The trio pay a visit to Shecky, who reveals that his house was also broken into recently. The trio leave, deducing the cancer treatment formula is why men tried to kill them and broke into their homes. Charlie says they should forfeit it when they find it, which angers Max. While hacking Ronald's computer, Charlie discovers Max was one of Ronald's cancer patients. He also learns that Max and Becca have a young son, and realizes Max needs the cure to save his own life.

Returning to Shecky's, Max thinks he is withholding the cure. Shecky has been shot, but before he dies, reveals the assassins were hired by Trojgaard, the world's largest chemotherapy company, to steal the cure and bury it. The Gymnast, still in the house, takes Max hostage.

Meanwhile, Charlie realises the Jenga app on Butch's tablet actually holds the cure. He attempts to call Max, but The Gymnast destroys his phone as he tortures him. Heather then arrives at Shecky's, telling Max that she not only accepted a fortune from Trojgaard to bury the formula when Ronald refused, but also killed Ronald and Butch.

Heather calls Charlie, who claims Max killed Shecky. They meet up and Charlie, realizing she's lying, punches her in the face. She then holds him at gunpoint but, before she can shoot, Max knocks her down. Heather then aims at them both, but Becca shows up, beats her unconscious, and recovers the tablet. The police arrive, and when they draw their weapons, Becca accidentally throws the tablet into the bay as she puts up her hands.

The tablet suffers irreparable damage, but Charlie backed up the formula on a USB, which he stored in his rectum. The men are pardoned for their crimes when they offer the cancer treatment as a bargaining chip. Charlie disguises himself with zombie makeup and gets revenge on Nikki, Ted-O and the twins. Charlie, Max, Becca, Max's son and mother returns to the mansion in Puerto Rico after Max is cured. The film ends with Charlie and Max jumping off a cliff into the sea.

==Production==
Principal photography on the film began in Savannah, Georgia on July 7, 2015, and it ended on August 21, 2015. Additional scenes were filmed in Puerto Rico.

==Release==
The film was released worldwide on Netflix on May 27, 2016.

==Reception==
On Rotten Tomatoes, the film holds an approval rating of 9% based on 23 reviews, with an average rating of 3.17/10. The website's critics consensus reads: "A dunderheaded story of mistaken identity, The Do-Over finds Adam Sandler and David Spade retreading old ground -- minus the comedic pep required to enliven the decidedly uninspired proceedings." On Metacritic, the film has a weighted average score of 22 out of 100, based on 11 critics, indicating "generally unfavorable reviews".

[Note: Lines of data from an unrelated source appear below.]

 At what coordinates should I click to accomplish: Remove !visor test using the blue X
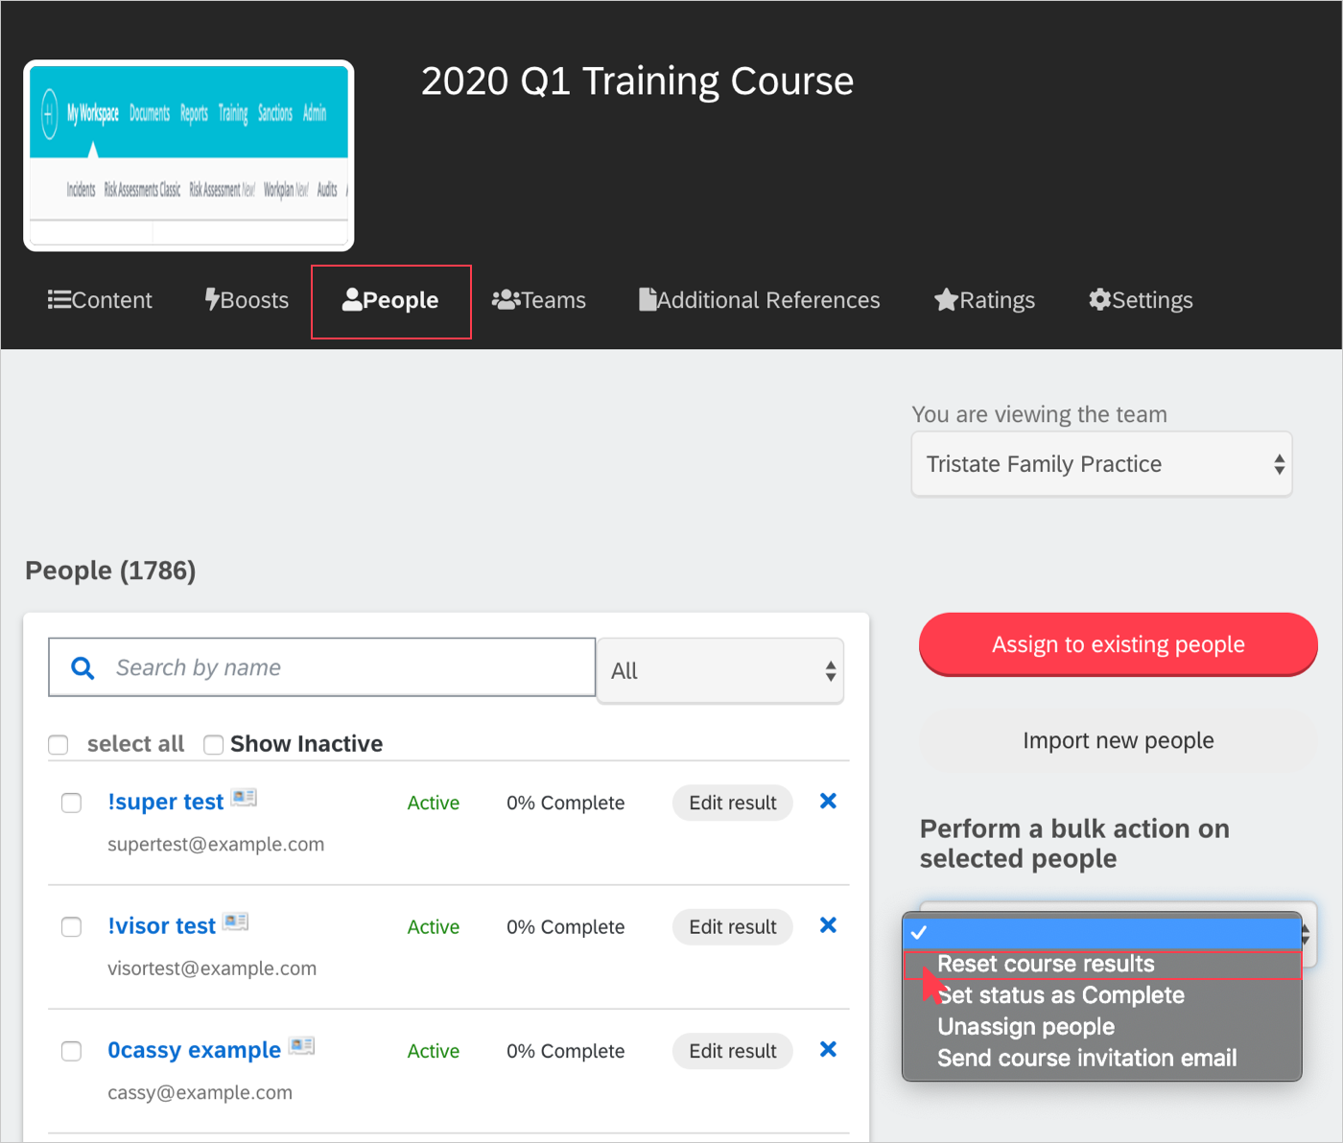tap(828, 925)
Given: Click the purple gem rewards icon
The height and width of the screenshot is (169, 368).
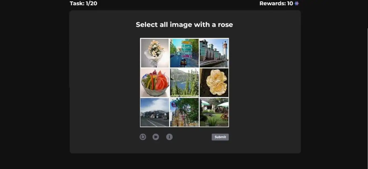Looking at the screenshot, I should [297, 3].
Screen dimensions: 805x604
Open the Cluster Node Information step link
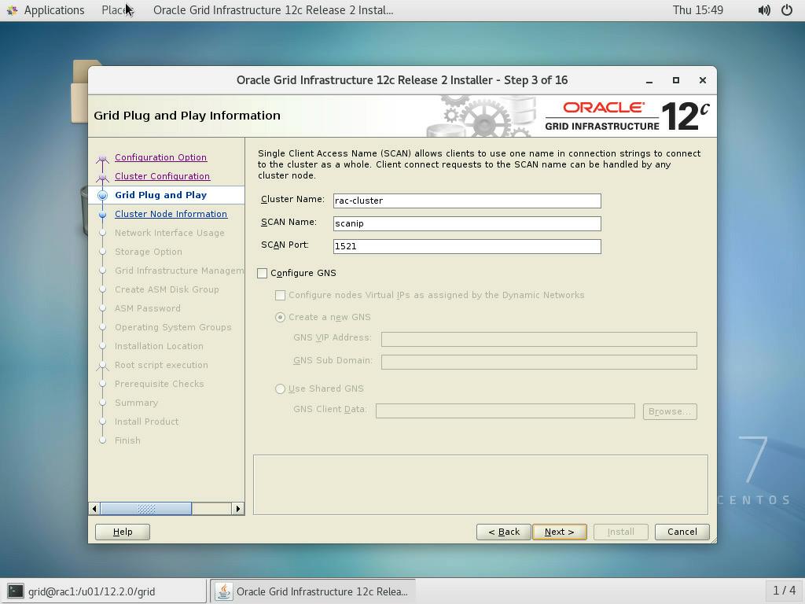(171, 214)
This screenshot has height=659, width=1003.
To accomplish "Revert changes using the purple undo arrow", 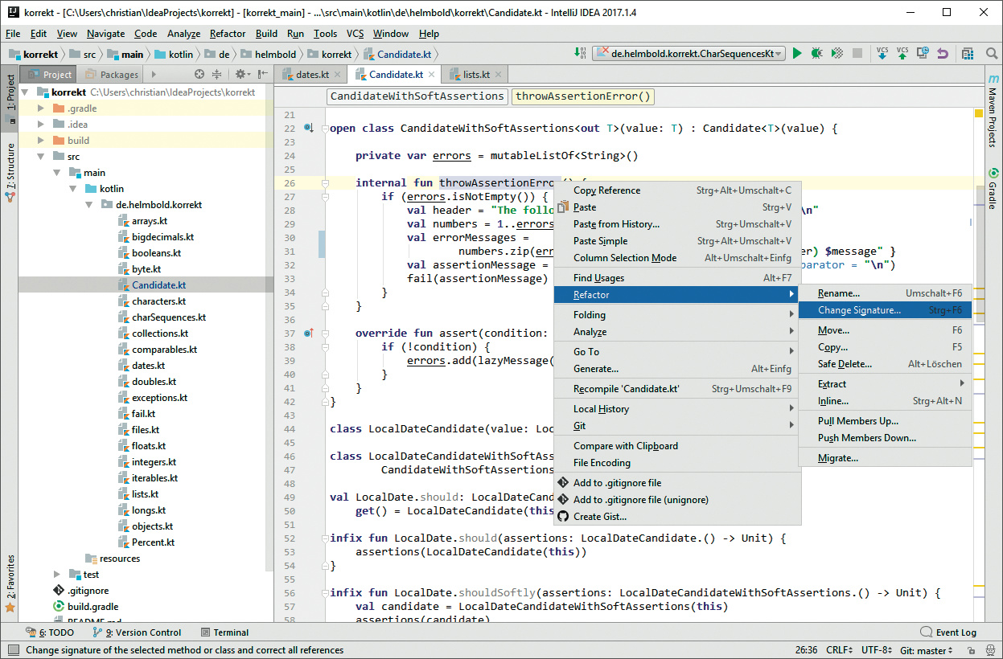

Keith Uhlich of The Hollywood Reporter panned the film, and wrote: "it's clear that every Adam Sandler movie is dada of the high-concept, low-hanging-fruit variety, in which the Happy Madison stock company uses filmmaking (loosely termed) as an excuse to take an extended tropical vacation."
David Ehrlich of IndieWire gave the film a grade D− and called the film "atrocious in different ways than any of Adam Sandler's previous comedies". Ehrlich continued "more than two decades since Billy Madison minted Sandler as a leading man — this restless innovator is still finding new methods of making bad movies. For years, we’ve been asking Adam Sandler to try harder. We’ve been making a huge mistake."

Christian Holub of Entertainment Weekly gave the film a positive review: "The plot threads can be a little hard to follow, especially since most of them revolve around two unseen characters who are dead before the story even begins, but Sandler and Spade’s partnership gives the whole enterprise enough emotional grounding to make up for it."